I begin to thank everyone for their efforts when the med student approaches me.
‘Thanks for letting me participate,’ she says.
I meet my intern to do a paracentesis—removing free fluid from the abdominal cavity. When someone has a cirrhotic liver, fluid can build up in the abdomen. Eventually, this fluid will press up on his lungs and make it difficult to breathe. It will become so taunt that he will feel a constant stretch pain that can be quite agonizing.
We drain off one liter from this man and his abdominal pain goes away and he begins breathing comfortably again. The relief on his face is obvious. I write my procedure note, and on my way off the floor look in on him. He is eating his lunch.

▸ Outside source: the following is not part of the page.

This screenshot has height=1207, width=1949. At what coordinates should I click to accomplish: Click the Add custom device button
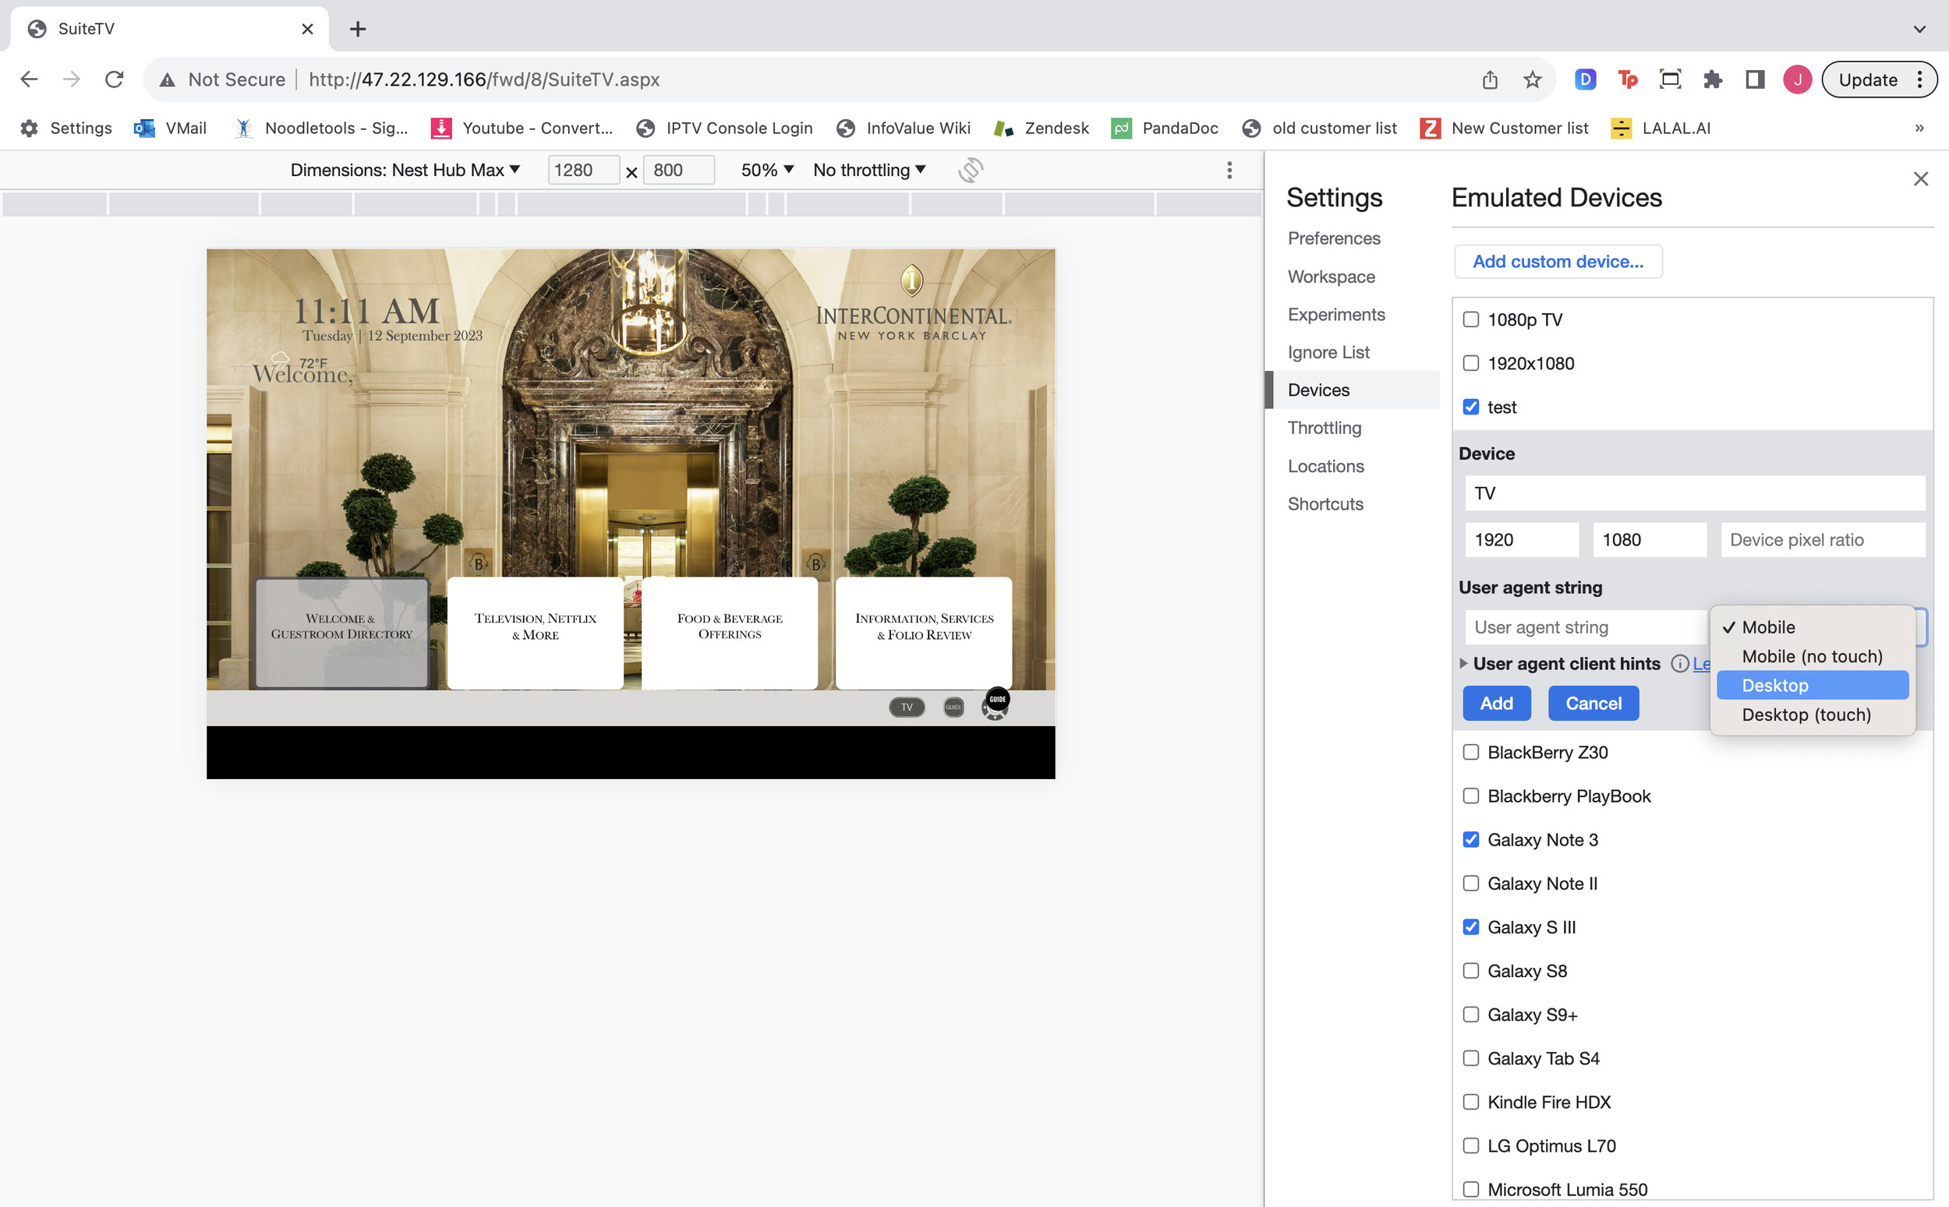1557,262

‘How’s the pudding?’ I ask.
‘What?’
‘Your lunch.’ I point at his tray. ‘How’s the pudding?’
‘Oh! The banana pudding!’ he says, smiling. ‘It’s good!’
‘I love the banana pudding here,’ I say and begin to walk out.
‘Thanks, doc,’ he says.
I have eaten more banana pudding in the two years of my residency than I have in all the years that preceded it. It seems to be the municipal dish of most southern towns.

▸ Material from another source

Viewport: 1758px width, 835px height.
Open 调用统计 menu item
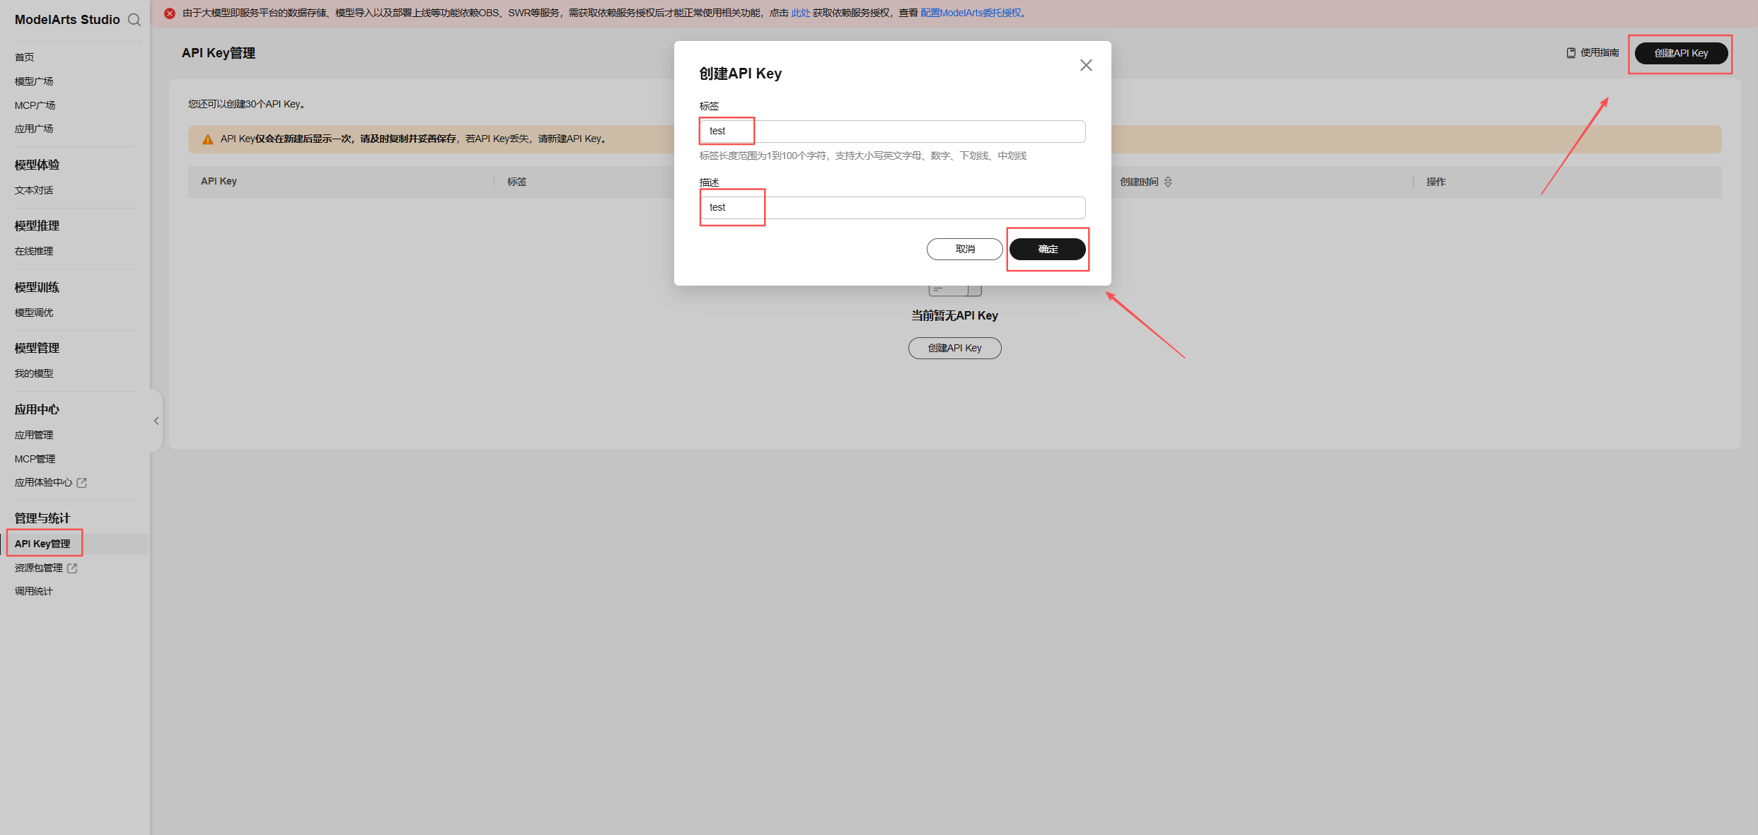tap(34, 592)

In the afternoon, I tell a woman that her breast cancer is a particularly aggressive form and has spread throughout her body. I tell her that she likely only has three months to live. I tell her that her main complaint would require major surgery to address, followed by radiation to fix. And that surgery would likely require her to be in the hospital for another month, a week or two of it on a vent in an ICU. And that’s if things went really well. And that would only be preamble to the joys of radiation.
‘Asking you to decide if we should attempt the surgery is not fair,’ I tell her, calmly. ‘It’s asking you to make decisions as if you were a doctor. So let me tell you what I would tell you if you were my sister… I’d tell you not to do it.’
‘If she only had three months,’ I continue, ‘I’d want to spend them chatting, and remembering, and laughing as much as we could. I wouldn’t want her to spend a month laid up in a hospital, with half of that time in an ICU on a vent.’
I begin to leave the room to give her some time to think. She had asked me to tell her alone. She asks me to now tell her family.
So I walk into the quiet room and tell her sister, her husband, her twelve year-old son, and her fourteen year-old daughter that their sister, wife, mother is likely to only be around for a few more months.
‘Hope for a miracle.’ I say. ‘We’re giving her the best that medicine has to offer. But the cancer is aggressive and it’s spread throughout her body.’
One of the nurses on the floor has gotten a promotion, and all the nurses are going out to celebrate. They invite me to join them and I accept. As I am leaving the hospital, I walk by the patient’s room and glace in to see her talking and laughing with her family.
On my way to the celebration, I’m listening to an old Rod Stewart song. The thought suddenly strikes me that life can be kind of like an old Rod Stewart song. It’s kind of annoying and you feel like if you changed the station there would likely be something better out there. But if you let go of that cynicism, it can be quite beautiful.
I roll down my windows and begin to sing along.
When I get to the Red Lobster, I drink my beer, walking around the table of nurses, chatting and laughing with them. One of them has brought her baby, and someone at the other end of the table is holding him when he begins to cry. Since I’m standing, I offer to walk the baby to his mom. I pick him up and his wail quiets. I walk toward mom, bouncing him a bit and he begins to hum a little song.
‘You’re doing a fine job,’ his mom says, putting a towel over the shoulder of my guayabera. ‘You should have been a pediatrician.’
My day ends holding a five month-old baby. I wrap my hand around the back of his head, rolling my thumb up to feel the soft spot. He cradles his head into my neck and I kiss his tiny ear and whisper to him, ‘You have so very much to look forward to.’